At the Center for the History of the Resistance and Deportation (CHRD) in Lyon, the first room of the “Faces” exhibition opens with a disturbing installation, apparently more artistic than historical. Gas masks, placed on rods, fix the visitor with their glassy gaze. In 1939, the French government, fearing the use of chemical weapons in the event of a German invasion, pushed the population to equip themselves with this equipment.

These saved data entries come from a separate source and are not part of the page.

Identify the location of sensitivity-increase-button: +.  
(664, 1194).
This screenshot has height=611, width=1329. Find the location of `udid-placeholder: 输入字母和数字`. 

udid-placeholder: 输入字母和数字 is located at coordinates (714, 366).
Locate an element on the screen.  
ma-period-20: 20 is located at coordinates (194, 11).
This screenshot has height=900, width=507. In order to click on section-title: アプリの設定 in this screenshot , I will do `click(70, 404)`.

At a time when masks are returning to the daily life of a world in health crisis, the wink is not trivial. Yesterday gas masks, today surgical masks: in each troubled era, faces are affected. “We see the irruption of a warlike vocabulary once morest the virus that is attacking us, the faces are once once more hidden, explains Marion Vivier, curator of the exhibition. On the occasion of the centre’s thirty years of existence, we are offering a poetic wandering to meet the faces of our collection. »

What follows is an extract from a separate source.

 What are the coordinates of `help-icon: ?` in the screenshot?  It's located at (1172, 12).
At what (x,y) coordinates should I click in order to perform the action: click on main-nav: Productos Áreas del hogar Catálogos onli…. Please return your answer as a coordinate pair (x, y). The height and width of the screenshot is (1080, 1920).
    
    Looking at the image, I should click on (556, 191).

Drawings, paintings, photos, posters, the CHRD de Lyon has drawn on its collections to tell the story through the faces, in a very subtle scenography. The central room of the exhibition presents fifty-four portraits, full frame. These are prisoners of war, drawn in gouache by Jean Billon, in 1940, in Stalag VIII C in Silesia, Poland. Leaving the camp in 1942, the portraits of the painter from Lyon served as propaganda for the Vichy regime to reassure regarding the fate of the 7,500 French people deported to Poland. They were donated to the museum in 2002 by the artist’s family. In 2022, these faces express something completely different. Suspended by invisible threads, above a mirror, on the ground, they give the impression of souls returning from the limbo of the past, expressing to the visitor all the distress or the anger of the captives. They also provide information on their conditions, their origins and their common fate in Europe at war.
“Culture of War”
The CHRD was opened in 1992, at the instigation of Mayor Michel Noir, in a wing of a highly symbolic building. The site of the avenue Berthelot, in the 7e arrondissement of Lyon, was a military health school in the 19the century, then headquarters of the Gestapo commanded by Klaus Barbie, between 1942 and 1944. The “Faces” exhibition unfolds in a gallery of underground rooms that served as cells for Nazi torturers.
In the soft light of the vaulted rooms, the crowd of faces is gradually revealed, populating the memory of the place. Gypsies from the Saliers camp (Bouches-du-Rhône), in the Camargue, Jewish families deported, arrested resistance fighters, the eyes of the absent meet those of contemporary witnesses, photographed by Frédéric Bellay for the CHRD.